Exercise requirements:
Out of the material that follows, write out exactly the lines from the line with "notre spa ou sauna (1180, 1359)" to the line with "Blog (1053, 96)", both ends included, and no others.

The data:
►

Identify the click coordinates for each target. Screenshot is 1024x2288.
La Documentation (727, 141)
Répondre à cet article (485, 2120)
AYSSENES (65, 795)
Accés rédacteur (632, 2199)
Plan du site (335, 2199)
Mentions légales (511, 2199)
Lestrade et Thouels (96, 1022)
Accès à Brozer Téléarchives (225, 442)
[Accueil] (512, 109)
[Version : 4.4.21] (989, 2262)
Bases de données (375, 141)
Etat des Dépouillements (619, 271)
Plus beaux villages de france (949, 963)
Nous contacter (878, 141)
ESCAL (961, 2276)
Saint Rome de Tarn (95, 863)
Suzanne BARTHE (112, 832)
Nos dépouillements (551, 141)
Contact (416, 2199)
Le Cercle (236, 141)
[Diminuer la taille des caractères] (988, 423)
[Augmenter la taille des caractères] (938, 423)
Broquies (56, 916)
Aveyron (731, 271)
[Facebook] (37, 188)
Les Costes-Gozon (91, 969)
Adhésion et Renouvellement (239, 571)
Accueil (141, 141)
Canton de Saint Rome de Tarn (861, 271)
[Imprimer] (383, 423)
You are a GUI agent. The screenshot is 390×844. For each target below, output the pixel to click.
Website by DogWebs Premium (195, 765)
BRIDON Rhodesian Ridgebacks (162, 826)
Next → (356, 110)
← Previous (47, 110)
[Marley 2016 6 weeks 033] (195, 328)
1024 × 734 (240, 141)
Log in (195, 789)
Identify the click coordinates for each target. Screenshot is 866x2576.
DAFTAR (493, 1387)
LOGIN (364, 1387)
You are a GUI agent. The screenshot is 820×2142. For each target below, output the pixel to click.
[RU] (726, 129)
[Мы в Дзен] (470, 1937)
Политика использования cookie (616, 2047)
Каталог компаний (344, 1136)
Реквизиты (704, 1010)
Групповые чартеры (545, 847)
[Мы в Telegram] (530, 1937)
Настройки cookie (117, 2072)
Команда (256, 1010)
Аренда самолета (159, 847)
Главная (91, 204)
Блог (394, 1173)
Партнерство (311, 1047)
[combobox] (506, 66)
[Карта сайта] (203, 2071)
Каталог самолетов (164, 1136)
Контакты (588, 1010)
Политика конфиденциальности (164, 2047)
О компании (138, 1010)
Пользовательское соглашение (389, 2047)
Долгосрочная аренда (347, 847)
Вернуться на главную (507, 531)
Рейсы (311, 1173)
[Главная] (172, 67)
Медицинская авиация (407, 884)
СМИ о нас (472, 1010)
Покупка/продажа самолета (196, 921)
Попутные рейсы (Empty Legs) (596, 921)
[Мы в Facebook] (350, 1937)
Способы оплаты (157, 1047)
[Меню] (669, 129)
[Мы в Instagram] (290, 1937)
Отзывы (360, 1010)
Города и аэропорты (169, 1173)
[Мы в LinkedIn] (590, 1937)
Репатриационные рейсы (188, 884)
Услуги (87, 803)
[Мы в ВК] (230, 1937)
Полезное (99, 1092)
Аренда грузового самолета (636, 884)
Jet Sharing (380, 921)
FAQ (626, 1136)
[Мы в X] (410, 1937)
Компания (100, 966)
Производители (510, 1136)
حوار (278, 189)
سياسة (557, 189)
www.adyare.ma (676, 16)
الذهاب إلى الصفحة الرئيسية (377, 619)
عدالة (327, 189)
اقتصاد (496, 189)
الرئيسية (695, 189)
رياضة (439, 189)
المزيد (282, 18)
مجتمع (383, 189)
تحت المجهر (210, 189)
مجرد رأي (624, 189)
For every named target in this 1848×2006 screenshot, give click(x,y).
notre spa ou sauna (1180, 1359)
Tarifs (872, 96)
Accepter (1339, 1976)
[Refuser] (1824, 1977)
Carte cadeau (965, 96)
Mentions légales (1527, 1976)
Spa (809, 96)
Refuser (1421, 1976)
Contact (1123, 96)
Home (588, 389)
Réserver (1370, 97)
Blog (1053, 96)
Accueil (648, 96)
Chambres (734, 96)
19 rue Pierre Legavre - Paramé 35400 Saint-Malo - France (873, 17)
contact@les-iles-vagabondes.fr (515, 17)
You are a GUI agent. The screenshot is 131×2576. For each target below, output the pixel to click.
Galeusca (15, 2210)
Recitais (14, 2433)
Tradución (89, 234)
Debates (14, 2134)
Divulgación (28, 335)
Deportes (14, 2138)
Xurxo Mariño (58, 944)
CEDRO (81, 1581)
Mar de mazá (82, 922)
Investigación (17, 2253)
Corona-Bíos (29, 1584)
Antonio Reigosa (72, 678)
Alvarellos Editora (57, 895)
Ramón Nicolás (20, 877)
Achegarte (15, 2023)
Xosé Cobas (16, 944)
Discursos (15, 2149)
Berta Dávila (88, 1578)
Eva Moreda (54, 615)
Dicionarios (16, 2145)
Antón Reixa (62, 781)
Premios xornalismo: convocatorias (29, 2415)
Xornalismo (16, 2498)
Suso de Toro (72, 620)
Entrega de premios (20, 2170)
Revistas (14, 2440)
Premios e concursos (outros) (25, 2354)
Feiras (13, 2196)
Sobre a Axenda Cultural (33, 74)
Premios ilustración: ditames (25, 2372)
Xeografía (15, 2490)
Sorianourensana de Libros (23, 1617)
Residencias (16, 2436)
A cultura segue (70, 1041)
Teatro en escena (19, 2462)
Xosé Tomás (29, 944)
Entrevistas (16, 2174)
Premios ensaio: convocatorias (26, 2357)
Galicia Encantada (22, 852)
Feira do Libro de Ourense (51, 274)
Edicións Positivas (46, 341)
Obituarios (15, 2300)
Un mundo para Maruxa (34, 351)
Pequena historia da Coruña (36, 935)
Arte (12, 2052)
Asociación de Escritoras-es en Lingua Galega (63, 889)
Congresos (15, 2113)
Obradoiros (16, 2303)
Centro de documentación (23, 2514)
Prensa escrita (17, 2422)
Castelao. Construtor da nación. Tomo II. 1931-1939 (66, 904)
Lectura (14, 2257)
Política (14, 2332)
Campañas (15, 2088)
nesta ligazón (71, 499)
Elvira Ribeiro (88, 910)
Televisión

◄

Reply to the exercise:
notre spa ou sauna (1180, 1359)
Tarifs (872, 96)
Accepter (1339, 1976)
[Refuser] (1824, 1977)
Carte cadeau (965, 96)
Mentions légales (1527, 1976)
Spa (809, 96)
Refuser (1421, 1976)
Contact (1123, 96)
Home (588, 389)
Réserver (1370, 97)
Blog (1053, 96)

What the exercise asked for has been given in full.